— START OF Information shown —
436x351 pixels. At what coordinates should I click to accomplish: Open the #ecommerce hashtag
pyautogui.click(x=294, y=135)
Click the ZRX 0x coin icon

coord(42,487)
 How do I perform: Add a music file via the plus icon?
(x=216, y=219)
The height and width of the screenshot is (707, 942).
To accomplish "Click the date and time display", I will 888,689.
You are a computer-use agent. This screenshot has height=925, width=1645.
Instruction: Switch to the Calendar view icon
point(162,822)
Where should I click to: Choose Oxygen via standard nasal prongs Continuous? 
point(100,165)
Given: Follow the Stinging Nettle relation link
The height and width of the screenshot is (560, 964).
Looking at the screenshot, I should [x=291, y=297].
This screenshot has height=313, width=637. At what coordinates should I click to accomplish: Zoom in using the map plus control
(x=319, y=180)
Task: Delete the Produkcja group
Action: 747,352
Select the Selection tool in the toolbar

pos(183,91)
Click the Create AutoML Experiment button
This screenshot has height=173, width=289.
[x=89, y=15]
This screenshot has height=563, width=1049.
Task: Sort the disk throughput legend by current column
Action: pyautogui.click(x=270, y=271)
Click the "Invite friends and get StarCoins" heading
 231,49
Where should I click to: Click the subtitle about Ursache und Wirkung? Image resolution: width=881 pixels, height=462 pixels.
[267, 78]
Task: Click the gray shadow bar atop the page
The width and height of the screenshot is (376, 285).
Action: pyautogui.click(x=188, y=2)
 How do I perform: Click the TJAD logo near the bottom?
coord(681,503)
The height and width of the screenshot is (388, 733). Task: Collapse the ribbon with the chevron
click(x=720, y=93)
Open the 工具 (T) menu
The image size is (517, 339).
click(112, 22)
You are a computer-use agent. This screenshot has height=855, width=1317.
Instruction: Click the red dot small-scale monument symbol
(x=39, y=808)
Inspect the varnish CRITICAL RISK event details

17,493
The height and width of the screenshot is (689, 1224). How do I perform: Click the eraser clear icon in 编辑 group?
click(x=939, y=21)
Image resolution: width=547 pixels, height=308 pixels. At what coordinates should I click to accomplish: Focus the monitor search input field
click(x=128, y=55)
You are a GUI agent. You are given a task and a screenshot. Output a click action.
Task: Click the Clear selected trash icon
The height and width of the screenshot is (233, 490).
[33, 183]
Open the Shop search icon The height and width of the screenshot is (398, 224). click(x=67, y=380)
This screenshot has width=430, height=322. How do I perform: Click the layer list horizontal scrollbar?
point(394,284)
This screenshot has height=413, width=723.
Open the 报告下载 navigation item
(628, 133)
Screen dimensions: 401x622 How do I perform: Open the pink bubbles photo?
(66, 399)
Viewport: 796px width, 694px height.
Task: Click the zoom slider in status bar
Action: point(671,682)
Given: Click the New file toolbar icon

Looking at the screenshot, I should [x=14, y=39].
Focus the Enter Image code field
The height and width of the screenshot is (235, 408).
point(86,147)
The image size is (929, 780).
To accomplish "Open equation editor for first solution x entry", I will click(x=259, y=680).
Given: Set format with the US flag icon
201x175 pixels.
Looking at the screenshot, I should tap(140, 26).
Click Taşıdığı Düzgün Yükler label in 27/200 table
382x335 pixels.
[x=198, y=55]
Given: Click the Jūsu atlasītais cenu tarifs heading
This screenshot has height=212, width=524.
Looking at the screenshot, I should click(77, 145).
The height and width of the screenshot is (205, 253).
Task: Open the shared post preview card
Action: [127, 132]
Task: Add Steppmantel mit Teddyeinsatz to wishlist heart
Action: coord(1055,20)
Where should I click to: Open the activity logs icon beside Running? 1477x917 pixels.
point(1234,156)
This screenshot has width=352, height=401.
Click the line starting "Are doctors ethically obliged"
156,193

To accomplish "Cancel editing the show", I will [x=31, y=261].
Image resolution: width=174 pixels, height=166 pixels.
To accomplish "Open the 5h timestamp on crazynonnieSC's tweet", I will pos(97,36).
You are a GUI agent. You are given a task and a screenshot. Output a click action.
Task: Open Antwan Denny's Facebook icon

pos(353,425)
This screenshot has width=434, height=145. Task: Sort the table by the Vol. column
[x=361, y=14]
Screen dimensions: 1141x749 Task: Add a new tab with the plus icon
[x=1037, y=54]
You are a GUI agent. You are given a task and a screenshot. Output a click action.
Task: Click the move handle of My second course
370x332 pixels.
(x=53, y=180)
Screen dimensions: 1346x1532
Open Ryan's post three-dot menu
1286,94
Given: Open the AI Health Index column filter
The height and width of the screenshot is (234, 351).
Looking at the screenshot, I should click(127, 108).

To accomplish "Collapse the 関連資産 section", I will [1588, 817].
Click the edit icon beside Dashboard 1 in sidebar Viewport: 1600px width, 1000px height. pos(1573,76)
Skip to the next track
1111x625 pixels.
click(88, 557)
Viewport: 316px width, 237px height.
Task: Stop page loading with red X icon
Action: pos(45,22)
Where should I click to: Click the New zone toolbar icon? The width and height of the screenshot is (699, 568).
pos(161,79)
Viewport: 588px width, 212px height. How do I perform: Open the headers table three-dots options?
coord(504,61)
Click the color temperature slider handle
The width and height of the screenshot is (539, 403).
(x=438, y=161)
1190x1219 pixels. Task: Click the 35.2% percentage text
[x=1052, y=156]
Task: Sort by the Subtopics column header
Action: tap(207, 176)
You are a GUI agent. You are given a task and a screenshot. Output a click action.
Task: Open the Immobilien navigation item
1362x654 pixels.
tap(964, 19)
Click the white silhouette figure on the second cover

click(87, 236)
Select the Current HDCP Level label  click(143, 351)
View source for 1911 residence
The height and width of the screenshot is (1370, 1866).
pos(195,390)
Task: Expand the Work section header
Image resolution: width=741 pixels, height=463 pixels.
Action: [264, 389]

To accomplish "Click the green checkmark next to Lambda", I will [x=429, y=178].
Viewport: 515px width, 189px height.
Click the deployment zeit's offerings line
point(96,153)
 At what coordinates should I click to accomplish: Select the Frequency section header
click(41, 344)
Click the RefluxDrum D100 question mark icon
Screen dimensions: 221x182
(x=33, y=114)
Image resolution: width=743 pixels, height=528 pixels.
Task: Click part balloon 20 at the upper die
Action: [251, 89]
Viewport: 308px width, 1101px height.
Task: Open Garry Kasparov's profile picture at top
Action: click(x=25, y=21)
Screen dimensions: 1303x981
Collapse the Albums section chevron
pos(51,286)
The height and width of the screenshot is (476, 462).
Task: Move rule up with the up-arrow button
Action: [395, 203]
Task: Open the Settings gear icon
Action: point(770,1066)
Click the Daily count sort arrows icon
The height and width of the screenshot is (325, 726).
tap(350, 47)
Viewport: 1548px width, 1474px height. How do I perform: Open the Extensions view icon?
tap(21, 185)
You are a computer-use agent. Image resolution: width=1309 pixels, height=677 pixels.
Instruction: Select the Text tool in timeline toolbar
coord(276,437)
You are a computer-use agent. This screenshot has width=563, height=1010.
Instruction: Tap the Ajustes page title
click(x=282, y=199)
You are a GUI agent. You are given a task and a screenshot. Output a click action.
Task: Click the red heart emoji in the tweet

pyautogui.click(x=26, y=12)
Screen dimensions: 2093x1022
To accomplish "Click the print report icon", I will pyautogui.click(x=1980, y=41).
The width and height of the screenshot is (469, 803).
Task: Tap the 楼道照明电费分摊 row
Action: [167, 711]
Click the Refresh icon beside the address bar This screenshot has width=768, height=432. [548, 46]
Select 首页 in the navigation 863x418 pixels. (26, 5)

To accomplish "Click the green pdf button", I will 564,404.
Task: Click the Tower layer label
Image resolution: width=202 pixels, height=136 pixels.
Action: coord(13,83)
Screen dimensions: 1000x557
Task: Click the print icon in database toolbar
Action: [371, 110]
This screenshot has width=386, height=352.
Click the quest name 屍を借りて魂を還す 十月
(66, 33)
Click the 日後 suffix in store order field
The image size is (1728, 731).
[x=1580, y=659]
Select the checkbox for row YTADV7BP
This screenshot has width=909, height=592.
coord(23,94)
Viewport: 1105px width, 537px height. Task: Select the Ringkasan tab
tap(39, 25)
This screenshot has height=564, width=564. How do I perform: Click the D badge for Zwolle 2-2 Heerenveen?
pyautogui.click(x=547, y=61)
— END OF Information shown —
Exercise directions
Set down verbatim the lines of the material from the line containing "Viewport: 1548px width, 1474px" through the line containing "Action: [371, 110]", including both of those lines.

Completed task
Viewport: 1548px width, 1474px height. How do I perform: Open the Extensions view icon?
tap(21, 185)
You are a computer-use agent. Image resolution: width=1309 pixels, height=677 pixels.
Instruction: Select the Text tool in timeline toolbar
coord(276,437)
You are a computer-use agent. This screenshot has width=563, height=1010.
Instruction: Tap the Ajustes page title
click(x=282, y=199)
You are a GUI agent. You are given a task and a screenshot. Output a click action.
Task: Click the red heart emoji in the tweet

pyautogui.click(x=26, y=12)
Screen dimensions: 2093x1022
To accomplish "Click the print report icon", I will pyautogui.click(x=1980, y=41).
The width and height of the screenshot is (469, 803).
Task: Tap the 楼道照明电费分摊 row
Action: [167, 711]
Click the Refresh icon beside the address bar This screenshot has width=768, height=432. [548, 46]
Select 首页 in the navigation 863x418 pixels. (26, 5)

To accomplish "Click the green pdf button", I will 564,404.
Task: Click the Tower layer label
Image resolution: width=202 pixels, height=136 pixels.
Action: coord(13,83)
Screen dimensions: 1000x557
Task: Click the print icon in database toolbar
Action: [371, 110]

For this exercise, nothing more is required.